I knew he was on a full-fledged fishing expedition but it really hit home when he started taking our young, single, female friends aside to tell them the news. It was like watching the Annunciation. Behold! I give you good tidings of great joy! For, yea, my wife and I are getting divorced, it is amicable and I have chosen you above all others to hear this news. Every time he took another friend aside, I half expected to hear Handel. I was able to gauge his interest by what he told them and how; was it one-on-one or in groups or pairs? One-on-one meant interest. Otherwise, she was safe. When he escorted one particular friend out of a bar, my suspicion that he had a crush on her was confirmed. It was obvious that he liked her and his constant denials were more about saying I was wrong and keeping me in my place. When she strolled back in, planted her hands on my table and said, I love you, my suspicion that the feeling was not mutual was also confirmed.
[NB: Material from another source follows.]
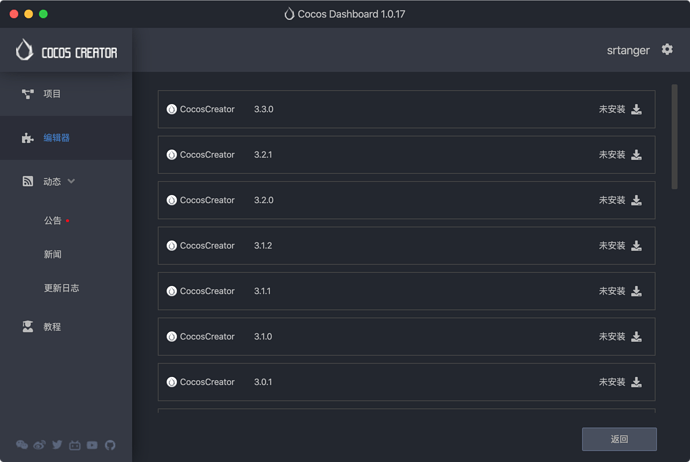Open 更新日志 changelog entry

pos(61,288)
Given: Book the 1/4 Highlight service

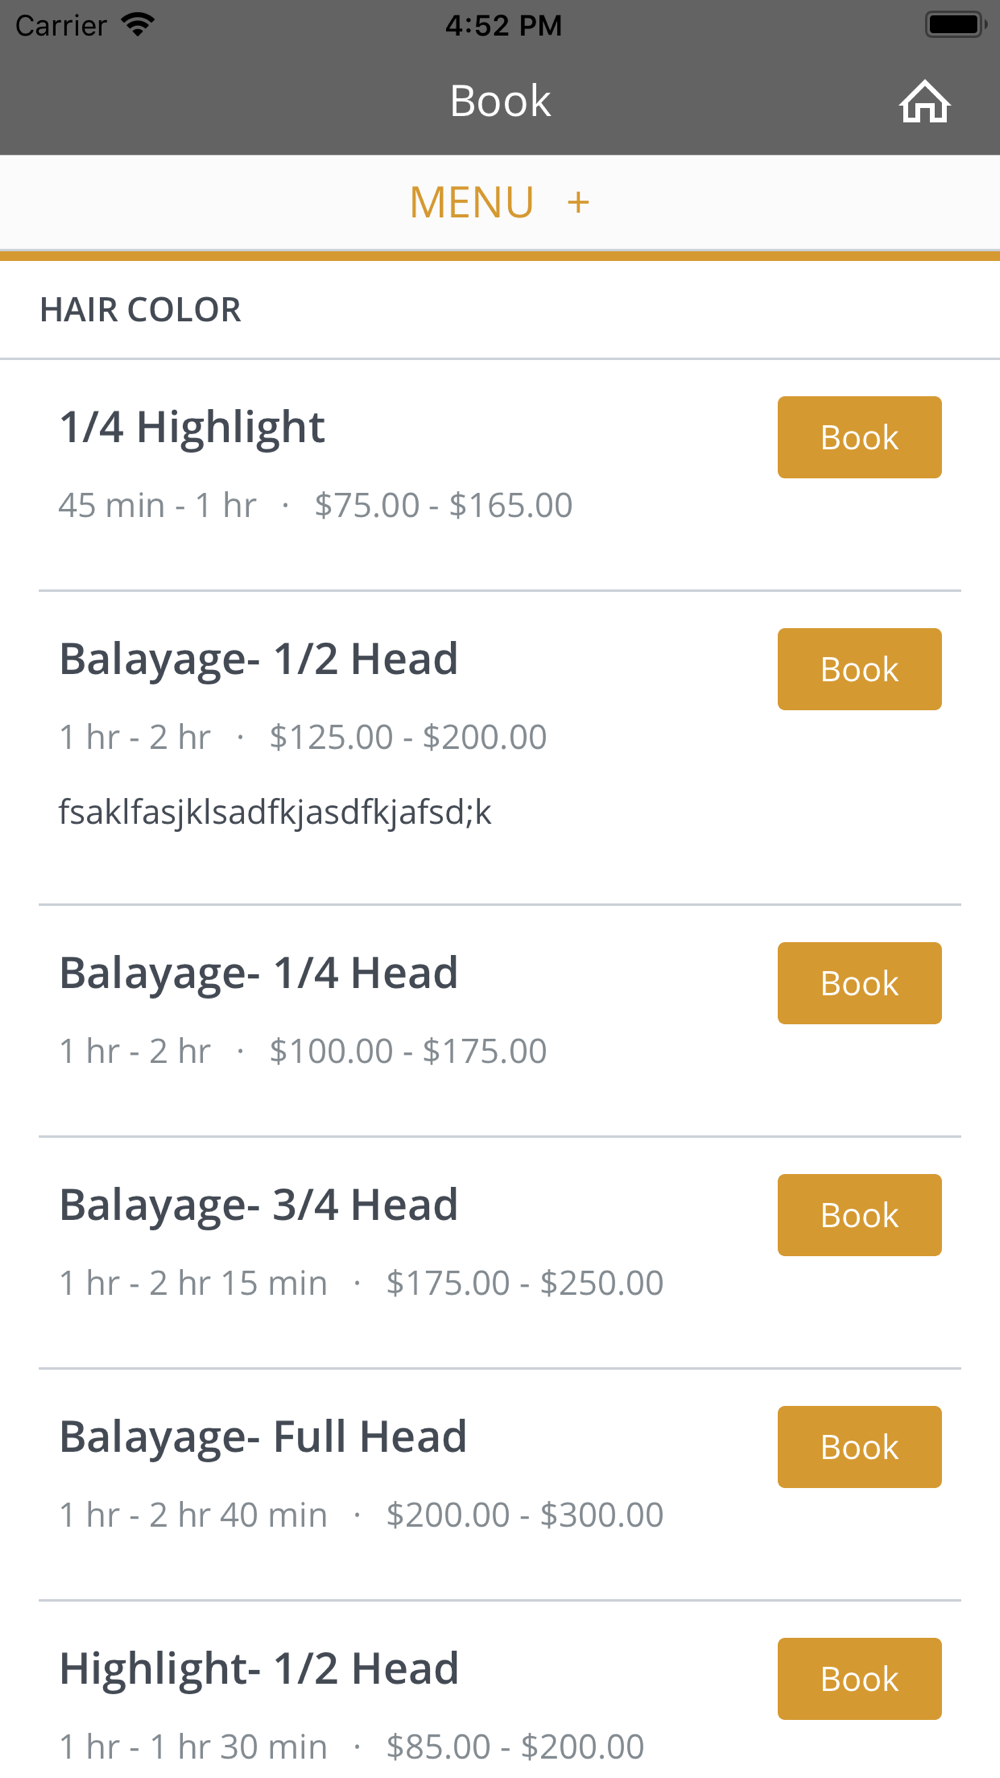Looking at the screenshot, I should click(x=859, y=437).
Several months later I mentioned her to my ex he was rather blase about his crush on her. It ended, he said.

Other women pursued him too. One day he got a phone call from an acquaintance asking if wanted to accompany her to an outdoor art festival. Have fun on your date, I said. It’s not a date, he replied. I explained to him that when a woman phones you and invites you to an art show, it’s a date.  They seemed at first glance to be well suited to one another. They’re both intelligent, nerdy, but I got the sense that she was more interested in him than he in her. The more I got to know her the more I realised why he wasn’t interested; she was too smart, too independent, too secure, and too strong for him. She wasn’t damaged like I was and he couldn’t get a toehold. I have a long fuse and finally one day it blew. The chapter on my marriage closed and this new part of my life started.